New FIA Rules To Improve Safety?

Almost everyone would agree that race cars are going much faster these days than they used to when most of today’s circuits were designed — although not as fast as they did in the days of turbos
and ground effects — and that even though huge advances have been made in improved safety for the drivers with leak-proof fuel cells, increased structural rigidity and shielding for the driver’s compartment and the addition of acres of gravel traps and run-off areas instead of unforgiving Armco and hay bales, that there is always room for improvement where lives are at stake.

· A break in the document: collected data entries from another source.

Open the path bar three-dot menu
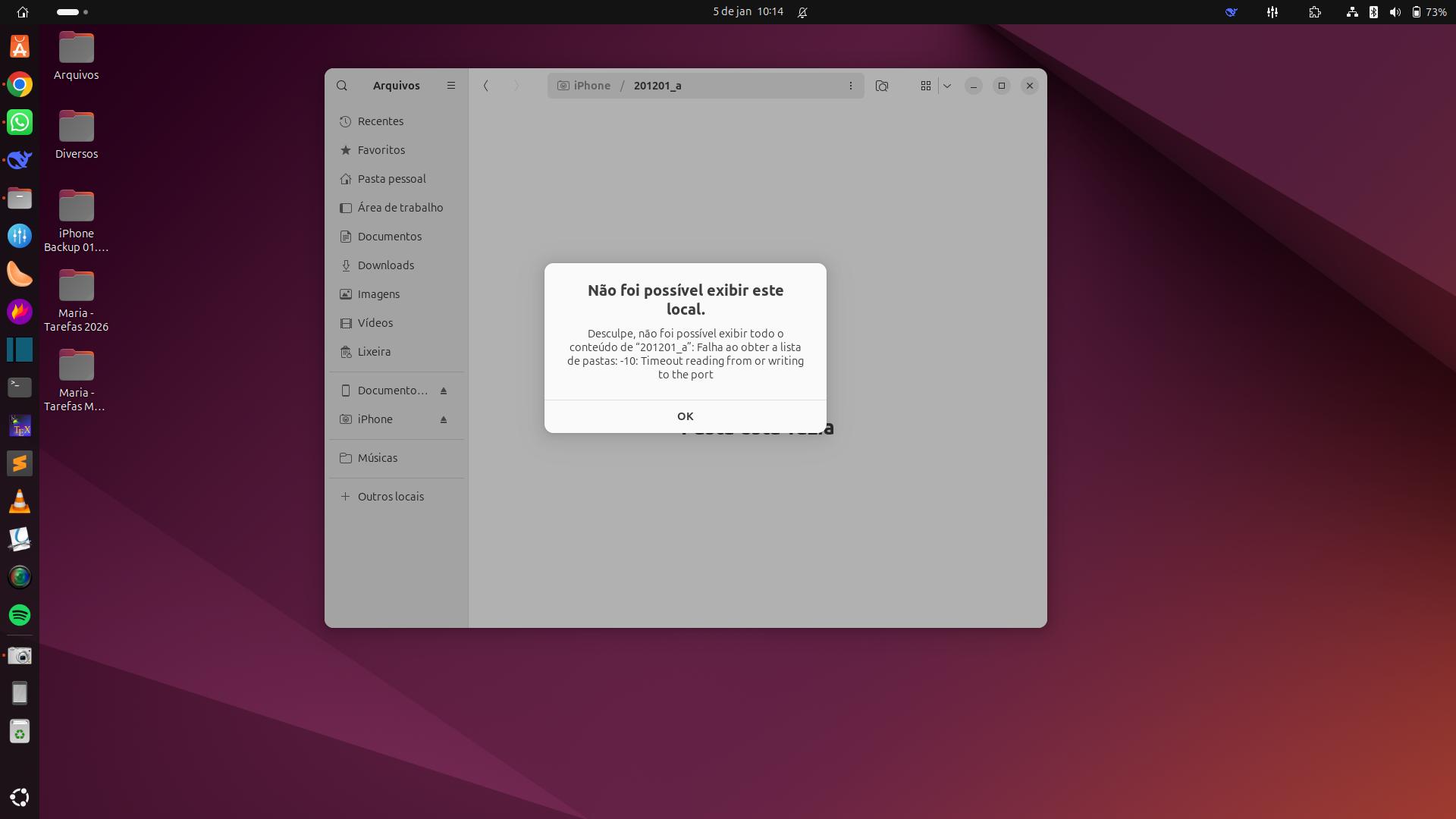 850,86
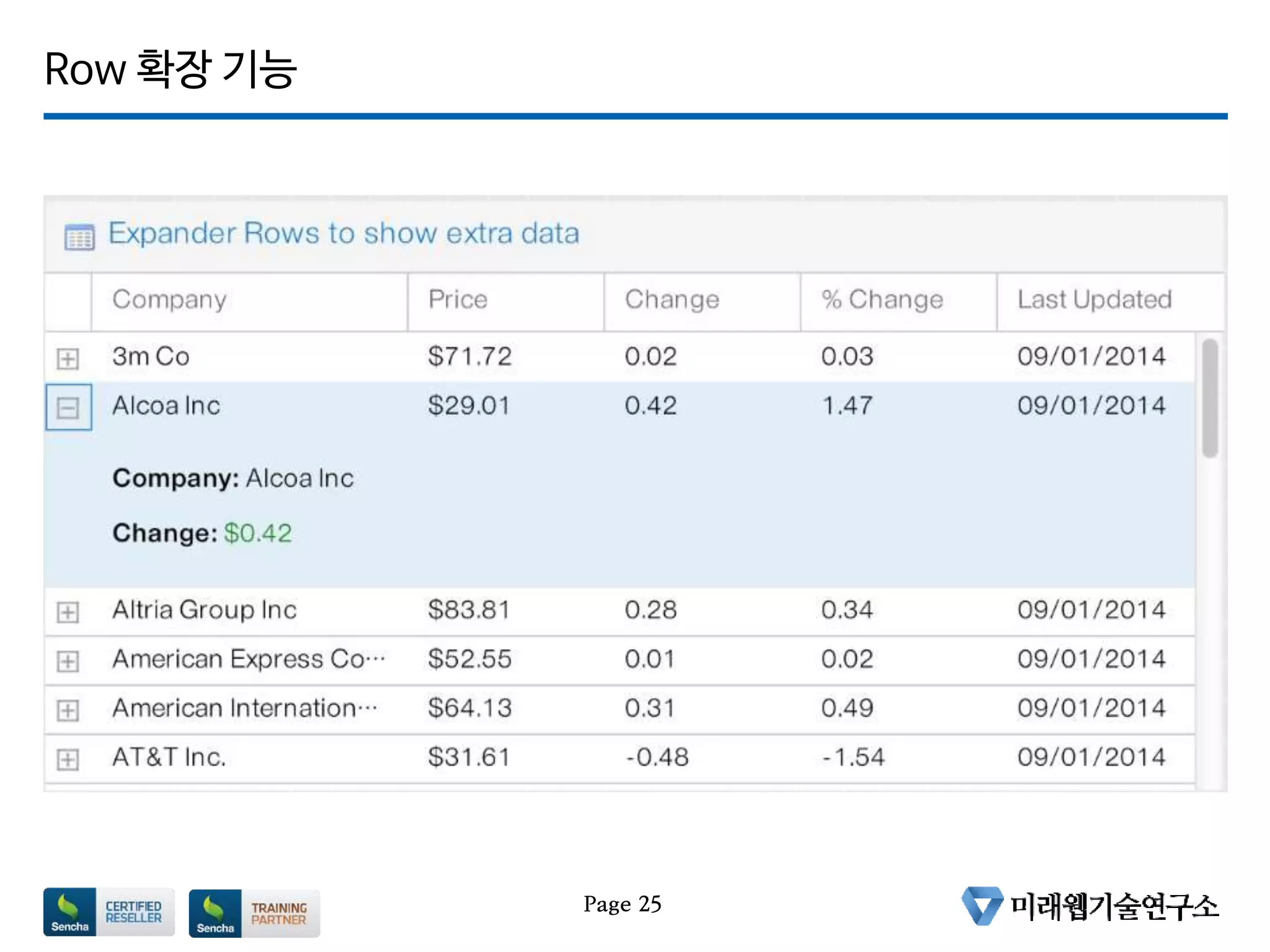Expand the American Express row

(x=68, y=661)
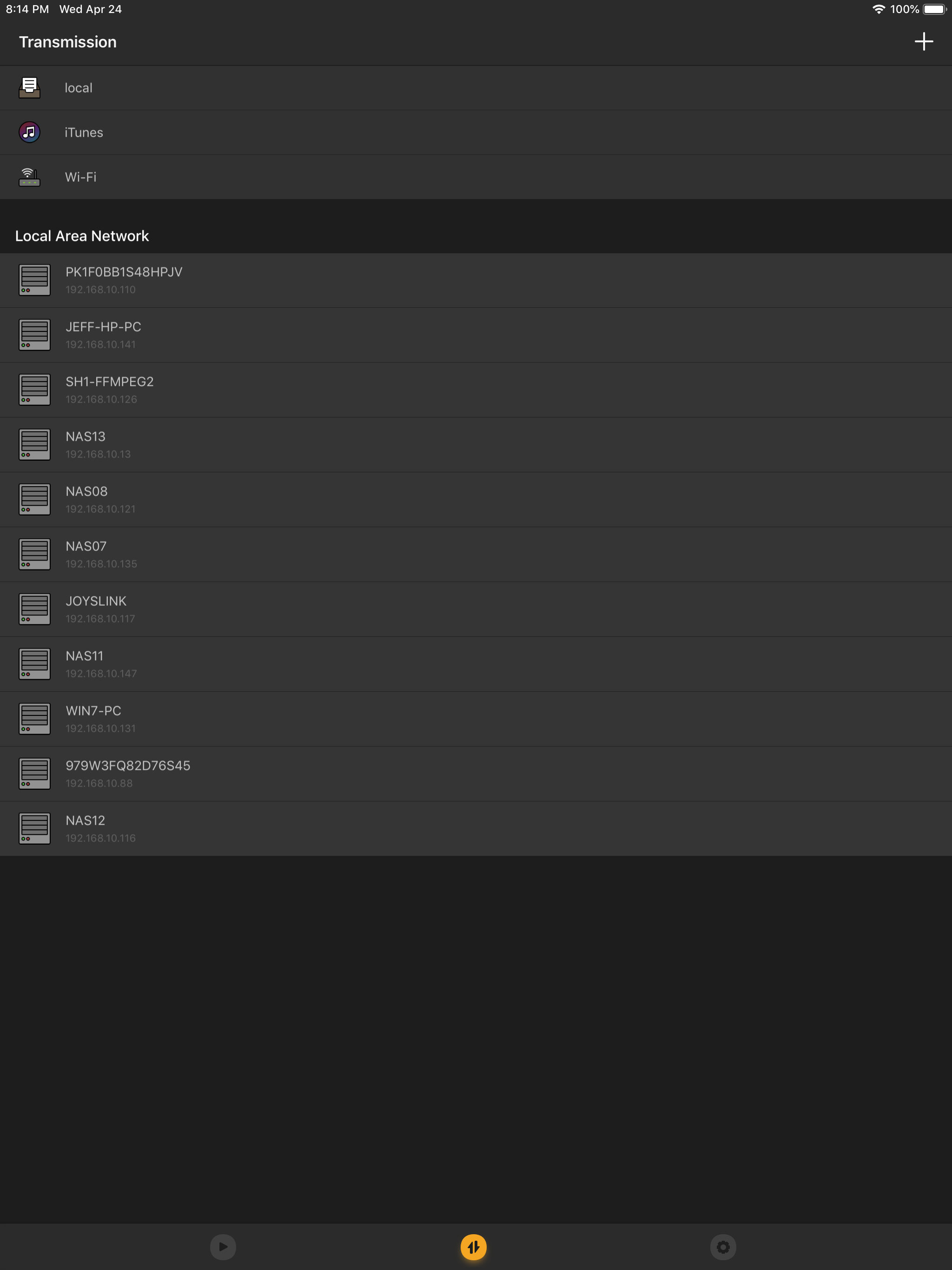Switch to the playback tab icon
Screen dimensions: 952x1270
coord(223,1246)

The general consensus seems to be that if the cars are going too fast for the track the answer in most cases is not to change the track but to slow down the cars. Bearing in mind the fact that most of the track changes that have been attempted so far have involved either adding chicanes or modifying (eviscerating?) corners that have a place in history, and it is hard not to agree.

But this is where the FIA seems to be at odds with the governing bodies of all the other major racing series. NASCAR has restrictor plates, IndyCar has pop-off valves and the IRL has moved to normally aspirated engines with rev limiters, all ways to slow the cars by reducing — or at least limiting — the horsepower that the driver has to play with. The FIA however seems to have decided that the best way to slow the cars and thus make them safer is to, in effect, make them more dangerous and rely on that to make the drivers reduce their own speeds. Does this seem like such a good idea in this highly competitive arena where an effort of 110% is the norm and team owners fire world champions just in case they don’t perform the following year?

F1 cars have already had to cope with downforce reductions and wooden bars underneath to ensure minimum ground clearances, now the latest brainwaves from the FIA for 1998 involve grooved tyres to limit grip, narrower cars (down from 78.74" to 70.87") to reduce cornering speeds and promote overtaking and, best of all, limits on braking performance.

It looks as though the "black boxes" or more accurately Accident Data Recorders that are currently being installed in all F1 cars will be busy this year.

If the FIA really wants to safely reduce speeds why not ban fuel stops and reduce the maximum amount of fuel available which should result in teams cutting back on the power to make sure that they will last the distance. Or perhaps they will come up with some other bright ideas like pouring oil on the track or installing devices which would cause random brake failures to really make things safer.